Banyak sekali sebenarnya hal-hal yang harus dikhawatirkan jika Pilkada tahun ini tetap akan dilaksanakan, seperti pengerahan massa dalam kampanye, terdapat kerumunan orang waktu pemilihan, masih banyak orang yang tidak peduli dengan protokol kesehatan, dan yang lainnya. Hal ini dapat menyebabkan penambahan jumlah infeksi yang signifikan dan justru akan lebih banyak orang yang berisiko kehilangan nyawa. Hal ini menyebabkan keadaan ekonomi di Indonesia menurun.

Dengan adanya kesadaran bahayanya penyebaran Covid-19 saat Pilkada, mulai dari kampanye dangdutan yang diperbolehkan Komisi Pemilihan Umum (KPU) hingga proses pencoblosan sendiri yang rentan berkumpulnya massa. Belum lagi bahaya yang mengintai petugas Kelompok Penyelenggara Pemungutan Suara (KPPS) yang harus menangani puluhan atau ratusan kertas suara yang berpindah-pindah tangan. Covid-19 bukan perkara yang main-main, maka dari itu jangan sampai karena ambisi segelintir elit, saudara-saudara kita petugas KPPS dan masyarakat luas menjadi korban.
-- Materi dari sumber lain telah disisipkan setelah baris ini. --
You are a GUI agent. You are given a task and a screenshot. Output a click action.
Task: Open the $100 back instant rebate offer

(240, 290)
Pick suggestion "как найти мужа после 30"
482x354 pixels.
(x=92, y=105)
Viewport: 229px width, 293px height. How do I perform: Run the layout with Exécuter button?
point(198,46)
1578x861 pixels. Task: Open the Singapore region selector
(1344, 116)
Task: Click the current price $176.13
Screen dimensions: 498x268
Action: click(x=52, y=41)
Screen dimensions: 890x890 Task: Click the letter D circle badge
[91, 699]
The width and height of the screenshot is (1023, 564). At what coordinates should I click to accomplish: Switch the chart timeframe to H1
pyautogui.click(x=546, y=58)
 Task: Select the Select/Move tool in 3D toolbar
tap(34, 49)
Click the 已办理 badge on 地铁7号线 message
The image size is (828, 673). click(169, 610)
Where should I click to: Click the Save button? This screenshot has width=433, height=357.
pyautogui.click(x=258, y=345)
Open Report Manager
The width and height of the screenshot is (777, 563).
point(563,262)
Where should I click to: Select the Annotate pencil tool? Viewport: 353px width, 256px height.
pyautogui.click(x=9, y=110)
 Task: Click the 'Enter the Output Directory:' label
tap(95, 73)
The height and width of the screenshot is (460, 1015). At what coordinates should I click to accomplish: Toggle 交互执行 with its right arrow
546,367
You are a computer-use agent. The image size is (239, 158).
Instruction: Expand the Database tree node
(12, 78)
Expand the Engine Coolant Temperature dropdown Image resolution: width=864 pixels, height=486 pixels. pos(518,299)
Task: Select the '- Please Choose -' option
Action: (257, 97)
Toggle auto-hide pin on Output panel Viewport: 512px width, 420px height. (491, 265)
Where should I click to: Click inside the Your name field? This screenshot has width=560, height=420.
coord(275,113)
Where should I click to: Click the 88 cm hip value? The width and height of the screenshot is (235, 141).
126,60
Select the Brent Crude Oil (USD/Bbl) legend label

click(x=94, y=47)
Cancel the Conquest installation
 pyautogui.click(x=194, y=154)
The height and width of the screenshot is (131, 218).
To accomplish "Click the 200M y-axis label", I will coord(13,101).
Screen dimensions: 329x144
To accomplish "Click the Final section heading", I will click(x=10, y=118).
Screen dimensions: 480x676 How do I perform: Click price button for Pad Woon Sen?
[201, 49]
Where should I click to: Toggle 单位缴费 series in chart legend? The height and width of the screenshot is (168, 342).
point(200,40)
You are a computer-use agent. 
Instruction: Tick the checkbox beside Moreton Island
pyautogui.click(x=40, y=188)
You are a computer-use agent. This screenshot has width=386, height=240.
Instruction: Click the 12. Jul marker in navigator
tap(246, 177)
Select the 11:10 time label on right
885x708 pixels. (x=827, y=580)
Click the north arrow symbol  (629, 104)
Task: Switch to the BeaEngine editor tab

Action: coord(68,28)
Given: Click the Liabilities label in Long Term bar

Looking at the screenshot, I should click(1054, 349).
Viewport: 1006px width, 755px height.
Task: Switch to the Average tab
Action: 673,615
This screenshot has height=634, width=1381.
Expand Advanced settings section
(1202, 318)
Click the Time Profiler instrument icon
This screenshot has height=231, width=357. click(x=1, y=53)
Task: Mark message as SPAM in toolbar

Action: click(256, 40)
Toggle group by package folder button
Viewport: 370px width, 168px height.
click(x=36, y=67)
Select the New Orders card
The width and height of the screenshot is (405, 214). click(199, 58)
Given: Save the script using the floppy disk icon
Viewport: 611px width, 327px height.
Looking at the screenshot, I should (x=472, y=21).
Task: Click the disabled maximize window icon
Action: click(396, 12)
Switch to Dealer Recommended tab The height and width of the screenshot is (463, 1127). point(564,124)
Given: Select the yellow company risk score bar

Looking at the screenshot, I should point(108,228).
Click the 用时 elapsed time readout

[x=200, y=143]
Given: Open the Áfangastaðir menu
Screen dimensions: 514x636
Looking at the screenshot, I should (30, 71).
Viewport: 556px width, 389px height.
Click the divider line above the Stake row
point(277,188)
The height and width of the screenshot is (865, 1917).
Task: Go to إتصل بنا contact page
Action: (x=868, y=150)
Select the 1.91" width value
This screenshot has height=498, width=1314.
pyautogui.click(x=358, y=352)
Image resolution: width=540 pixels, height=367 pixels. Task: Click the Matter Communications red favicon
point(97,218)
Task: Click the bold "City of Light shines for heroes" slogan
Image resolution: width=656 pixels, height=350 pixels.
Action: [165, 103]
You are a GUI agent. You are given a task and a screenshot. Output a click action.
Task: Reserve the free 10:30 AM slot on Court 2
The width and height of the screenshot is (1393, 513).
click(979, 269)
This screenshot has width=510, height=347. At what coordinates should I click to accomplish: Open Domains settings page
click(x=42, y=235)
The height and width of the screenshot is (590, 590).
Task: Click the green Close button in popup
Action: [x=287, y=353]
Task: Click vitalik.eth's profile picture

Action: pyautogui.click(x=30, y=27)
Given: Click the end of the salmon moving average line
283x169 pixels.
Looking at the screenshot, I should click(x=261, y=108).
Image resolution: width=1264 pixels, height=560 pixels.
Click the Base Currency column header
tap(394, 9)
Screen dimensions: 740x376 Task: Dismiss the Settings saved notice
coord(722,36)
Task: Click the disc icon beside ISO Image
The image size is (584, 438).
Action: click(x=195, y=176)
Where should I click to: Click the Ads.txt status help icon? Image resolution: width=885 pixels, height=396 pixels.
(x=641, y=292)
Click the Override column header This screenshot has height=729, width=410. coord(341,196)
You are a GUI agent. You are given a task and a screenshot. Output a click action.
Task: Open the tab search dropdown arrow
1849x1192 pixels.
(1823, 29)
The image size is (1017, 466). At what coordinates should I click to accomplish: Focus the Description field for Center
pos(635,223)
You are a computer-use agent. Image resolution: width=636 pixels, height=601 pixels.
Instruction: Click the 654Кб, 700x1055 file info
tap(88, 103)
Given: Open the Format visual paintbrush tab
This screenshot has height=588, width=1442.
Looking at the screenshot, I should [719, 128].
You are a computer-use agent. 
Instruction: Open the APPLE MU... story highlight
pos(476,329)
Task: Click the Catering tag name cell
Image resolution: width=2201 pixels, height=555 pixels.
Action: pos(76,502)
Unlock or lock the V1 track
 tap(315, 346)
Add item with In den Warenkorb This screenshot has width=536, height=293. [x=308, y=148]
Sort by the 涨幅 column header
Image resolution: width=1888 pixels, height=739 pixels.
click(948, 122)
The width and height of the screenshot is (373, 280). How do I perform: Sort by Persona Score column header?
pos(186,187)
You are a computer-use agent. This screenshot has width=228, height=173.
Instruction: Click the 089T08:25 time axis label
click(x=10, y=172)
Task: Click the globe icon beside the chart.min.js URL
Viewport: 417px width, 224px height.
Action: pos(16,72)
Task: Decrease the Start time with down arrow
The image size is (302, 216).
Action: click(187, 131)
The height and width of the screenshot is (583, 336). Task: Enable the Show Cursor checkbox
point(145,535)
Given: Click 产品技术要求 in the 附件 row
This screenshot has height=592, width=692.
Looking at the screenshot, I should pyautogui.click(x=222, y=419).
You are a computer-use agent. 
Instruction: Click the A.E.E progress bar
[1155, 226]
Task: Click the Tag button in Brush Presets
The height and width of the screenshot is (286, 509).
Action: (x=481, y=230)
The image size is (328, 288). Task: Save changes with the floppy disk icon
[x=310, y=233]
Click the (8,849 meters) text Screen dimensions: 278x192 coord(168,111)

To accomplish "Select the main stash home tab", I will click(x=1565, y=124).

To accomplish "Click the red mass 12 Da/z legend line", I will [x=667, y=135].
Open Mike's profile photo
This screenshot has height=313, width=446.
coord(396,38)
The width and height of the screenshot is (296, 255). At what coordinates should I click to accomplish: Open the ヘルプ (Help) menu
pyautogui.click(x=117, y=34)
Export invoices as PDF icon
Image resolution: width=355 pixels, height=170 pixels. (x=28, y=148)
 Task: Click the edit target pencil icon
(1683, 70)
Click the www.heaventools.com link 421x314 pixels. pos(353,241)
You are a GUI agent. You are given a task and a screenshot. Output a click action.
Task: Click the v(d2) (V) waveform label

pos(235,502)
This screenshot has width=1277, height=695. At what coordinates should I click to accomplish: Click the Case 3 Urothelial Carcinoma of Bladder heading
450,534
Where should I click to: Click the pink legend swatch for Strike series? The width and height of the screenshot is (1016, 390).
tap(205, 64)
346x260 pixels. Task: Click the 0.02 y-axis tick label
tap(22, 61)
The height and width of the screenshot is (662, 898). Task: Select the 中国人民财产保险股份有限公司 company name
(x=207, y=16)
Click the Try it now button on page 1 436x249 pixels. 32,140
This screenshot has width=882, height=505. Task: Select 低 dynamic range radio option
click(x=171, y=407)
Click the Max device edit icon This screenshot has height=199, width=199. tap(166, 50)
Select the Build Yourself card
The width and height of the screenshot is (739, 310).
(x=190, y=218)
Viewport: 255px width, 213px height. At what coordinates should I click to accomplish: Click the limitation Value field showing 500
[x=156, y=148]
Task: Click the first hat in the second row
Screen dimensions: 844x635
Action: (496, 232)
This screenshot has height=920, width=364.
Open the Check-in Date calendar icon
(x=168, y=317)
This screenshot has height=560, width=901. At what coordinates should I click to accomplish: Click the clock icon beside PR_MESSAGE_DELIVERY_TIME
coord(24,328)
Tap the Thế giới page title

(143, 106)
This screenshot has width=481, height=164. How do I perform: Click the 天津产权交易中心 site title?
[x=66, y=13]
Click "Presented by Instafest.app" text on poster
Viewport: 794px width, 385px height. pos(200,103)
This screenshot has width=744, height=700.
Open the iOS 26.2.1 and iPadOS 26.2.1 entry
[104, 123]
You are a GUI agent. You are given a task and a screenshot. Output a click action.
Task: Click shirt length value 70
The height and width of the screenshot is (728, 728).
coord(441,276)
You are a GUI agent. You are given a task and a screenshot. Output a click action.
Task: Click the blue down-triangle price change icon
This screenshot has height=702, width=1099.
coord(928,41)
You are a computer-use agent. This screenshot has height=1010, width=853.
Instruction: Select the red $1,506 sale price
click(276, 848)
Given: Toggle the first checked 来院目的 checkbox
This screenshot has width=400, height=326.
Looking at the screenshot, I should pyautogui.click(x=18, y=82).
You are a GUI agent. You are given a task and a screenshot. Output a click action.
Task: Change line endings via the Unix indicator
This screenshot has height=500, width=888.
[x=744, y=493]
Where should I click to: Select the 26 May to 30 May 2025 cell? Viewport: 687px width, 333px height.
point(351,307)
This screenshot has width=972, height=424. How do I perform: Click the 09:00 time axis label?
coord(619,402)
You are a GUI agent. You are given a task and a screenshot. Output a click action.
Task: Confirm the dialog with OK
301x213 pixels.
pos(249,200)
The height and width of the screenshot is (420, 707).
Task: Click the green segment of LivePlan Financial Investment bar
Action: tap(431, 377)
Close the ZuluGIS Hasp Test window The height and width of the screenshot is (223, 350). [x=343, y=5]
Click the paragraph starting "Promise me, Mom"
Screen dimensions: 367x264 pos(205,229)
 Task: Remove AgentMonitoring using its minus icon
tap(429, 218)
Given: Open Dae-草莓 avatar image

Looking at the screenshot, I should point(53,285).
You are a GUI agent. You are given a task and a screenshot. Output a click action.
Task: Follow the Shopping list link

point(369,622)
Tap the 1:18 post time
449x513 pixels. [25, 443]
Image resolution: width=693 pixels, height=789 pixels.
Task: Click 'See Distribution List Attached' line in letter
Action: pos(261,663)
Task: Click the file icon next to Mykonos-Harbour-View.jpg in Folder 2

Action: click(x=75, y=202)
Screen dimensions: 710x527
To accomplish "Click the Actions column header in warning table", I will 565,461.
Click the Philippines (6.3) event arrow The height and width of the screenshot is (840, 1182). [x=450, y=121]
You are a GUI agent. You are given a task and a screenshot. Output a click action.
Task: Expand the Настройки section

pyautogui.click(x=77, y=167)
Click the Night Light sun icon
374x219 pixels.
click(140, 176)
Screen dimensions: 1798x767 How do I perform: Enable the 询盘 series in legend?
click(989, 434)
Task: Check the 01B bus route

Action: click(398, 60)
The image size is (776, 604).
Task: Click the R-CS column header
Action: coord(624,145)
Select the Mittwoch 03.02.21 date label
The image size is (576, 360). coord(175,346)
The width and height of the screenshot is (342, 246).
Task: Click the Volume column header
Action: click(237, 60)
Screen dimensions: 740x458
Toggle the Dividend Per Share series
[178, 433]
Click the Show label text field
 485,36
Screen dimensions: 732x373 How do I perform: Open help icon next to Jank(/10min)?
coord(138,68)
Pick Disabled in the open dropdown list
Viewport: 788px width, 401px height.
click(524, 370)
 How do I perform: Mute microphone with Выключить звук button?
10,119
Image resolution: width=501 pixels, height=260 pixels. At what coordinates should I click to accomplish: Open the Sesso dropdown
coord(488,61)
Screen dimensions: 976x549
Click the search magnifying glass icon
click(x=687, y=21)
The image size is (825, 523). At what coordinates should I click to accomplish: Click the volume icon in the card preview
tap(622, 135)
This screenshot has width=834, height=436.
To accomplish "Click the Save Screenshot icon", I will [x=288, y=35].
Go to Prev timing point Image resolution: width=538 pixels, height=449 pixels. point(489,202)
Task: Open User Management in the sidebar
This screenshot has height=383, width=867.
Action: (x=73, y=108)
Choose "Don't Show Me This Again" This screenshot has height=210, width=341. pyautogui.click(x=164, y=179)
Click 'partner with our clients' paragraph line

Namun sebenarnya, yang perlu diboikot bukan Pilkadanya, melainkan berkumpulnya manusia. Jadi Pilkada bisa tetap dilaksanakan jika tetap stay at home. Akan tetapi, pertanyaan selanjutnya adalah mana yang lebih mudah? menerapkan sistem Pilkada stay at home yang aksesibel dan reliabel karena mengingat sekolah dari rumah aja masih banyak rintangannya? Atau ditunda aja?